Quantitative spectrophotometry using integrating cavities.

Absorption spectrophotometry, a standard tool for quantitative analysis, suffers from two major drawbacks: lack of sensitivity and vulnerability to scattering. It has been pointed out earlier that the solution to these problems lies in using a reflecting cavity as a sample holder. Due to multiple reflections at the cavity wall, the effective pathlength becomes considerably larger than the diameter of the cavity, and scattering losses are eliminated because scattered light is prevented from escaping the detector. Though much effort has been spent in analysing and improving the performance of such a device, often called an integrating cavity absorption meter (ICAM), a simple strategy for deducing the absorbance of the sample is still lacking.
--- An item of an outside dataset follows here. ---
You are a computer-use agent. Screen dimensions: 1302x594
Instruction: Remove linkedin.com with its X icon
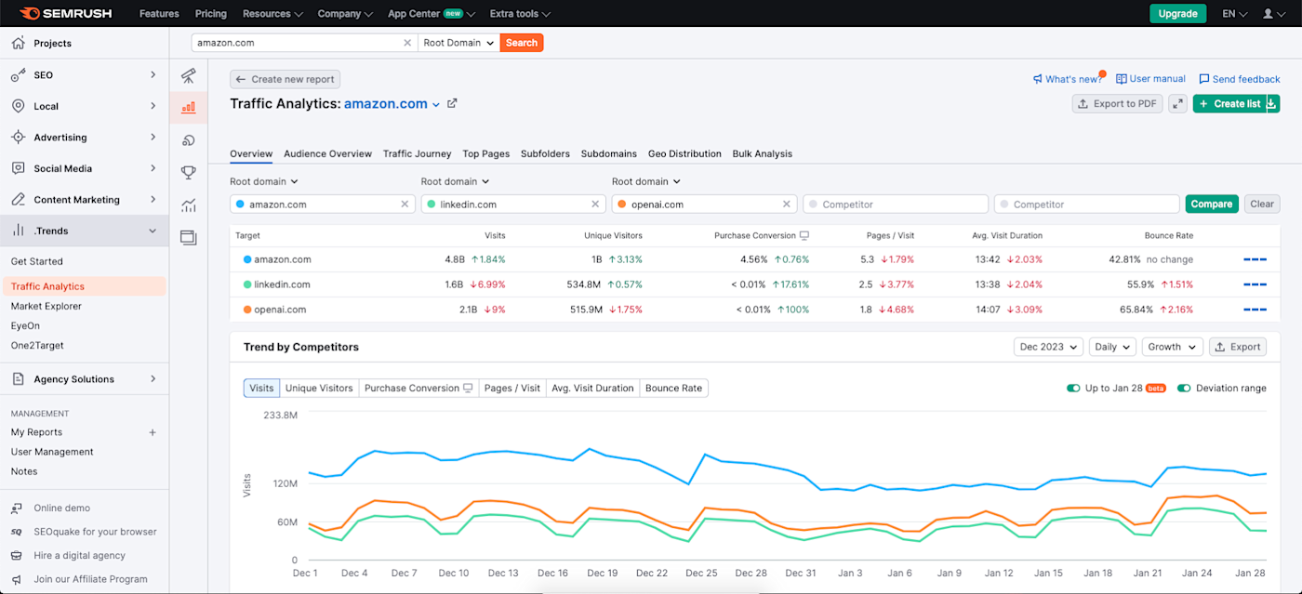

It is shown here that the absorbance A' measured by using an ICAM exhibits a sublinear increase with the solute concentration C. The physical reason for this departure from linearity is explained, and a straightforward procedure for converting A' to the true absorbance A (proportional to C) is established. The reliability of the procedure is demonstrated by comparing the ICAM absorption spectrum of dilute dye solutions with the spectra of more concentrated solutions recorded in a conventional spectrophotometer. The ability of the device to cope with scattering was tested by filling the ICAM with a suspension of chloroplasts, and the spectrum was found, as expected, to be free from scattering artefacts.